Es klingt so absurd, dass man es kaum glauben mag. Jeder weiß, dass Fürstin Gloria von Thurn und Taxis eher dem bürgerlich-konservativem Lager zugetan ist als dem linksgrünen Lager.
Weil sie die Arbeit von Hans-Georg Maaßen, dem ehemaligen Präsidenten des Verfassungsschutzes und Mitbegründer der Werteunion, unterstützen wollte, hatte sie ein Spenden-Dinner in ihrem Schloss veranstaltet.
So weit, so legitim und normal.
Doch was machen Linksgrüne daraus? Sie konstruieren ein Skandal.
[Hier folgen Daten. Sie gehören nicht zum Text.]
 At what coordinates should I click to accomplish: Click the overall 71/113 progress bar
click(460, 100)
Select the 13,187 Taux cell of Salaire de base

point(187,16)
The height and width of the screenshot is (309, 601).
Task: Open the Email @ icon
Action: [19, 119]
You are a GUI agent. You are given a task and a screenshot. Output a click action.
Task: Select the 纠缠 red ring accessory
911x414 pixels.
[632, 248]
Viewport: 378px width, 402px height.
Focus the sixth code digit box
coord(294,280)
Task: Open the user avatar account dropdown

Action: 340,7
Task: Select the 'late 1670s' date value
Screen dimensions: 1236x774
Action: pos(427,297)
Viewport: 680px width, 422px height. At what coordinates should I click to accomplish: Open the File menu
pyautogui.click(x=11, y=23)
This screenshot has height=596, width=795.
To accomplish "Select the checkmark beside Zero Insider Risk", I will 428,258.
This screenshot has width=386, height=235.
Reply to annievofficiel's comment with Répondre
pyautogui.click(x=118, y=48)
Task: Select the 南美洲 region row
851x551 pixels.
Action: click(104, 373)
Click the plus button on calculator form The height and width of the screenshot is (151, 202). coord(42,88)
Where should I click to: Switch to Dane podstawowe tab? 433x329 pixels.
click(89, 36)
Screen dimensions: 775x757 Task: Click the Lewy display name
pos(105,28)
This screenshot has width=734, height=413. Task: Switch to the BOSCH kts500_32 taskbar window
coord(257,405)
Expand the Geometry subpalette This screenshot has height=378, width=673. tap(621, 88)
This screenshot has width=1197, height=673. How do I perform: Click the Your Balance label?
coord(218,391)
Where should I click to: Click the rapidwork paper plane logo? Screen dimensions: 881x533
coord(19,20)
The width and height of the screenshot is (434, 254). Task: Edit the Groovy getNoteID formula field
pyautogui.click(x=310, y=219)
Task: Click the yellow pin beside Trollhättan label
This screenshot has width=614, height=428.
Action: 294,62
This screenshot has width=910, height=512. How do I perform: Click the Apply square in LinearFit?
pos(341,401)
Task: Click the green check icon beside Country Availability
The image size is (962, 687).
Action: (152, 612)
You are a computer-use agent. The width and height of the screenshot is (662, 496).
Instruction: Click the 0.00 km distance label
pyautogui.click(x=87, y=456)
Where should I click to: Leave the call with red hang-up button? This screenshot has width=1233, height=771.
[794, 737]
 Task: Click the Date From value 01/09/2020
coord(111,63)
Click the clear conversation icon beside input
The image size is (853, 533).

Denn Maaßen sei ihrer Ansicht nach selbst ein »Rechtsextremer«, der mittlerweile selbst vom Verfassungsschutz beobachtet werde.
Daher organisierten sie Demonstrationen gegen Gloria von Thurn und Taxis in Regensburg [siehe Bericht »Focus«]. Das Motto der Demo lautete: »Gloria Einhalt gebieten! Rechte Seilschaften zerschlagen!«. Sie fordern auf Transparenten: »Gloria enteignen«.
Angestachelt wurden sie von einschlägigen Berichten des WDR und der Süddeutschen Zeitung.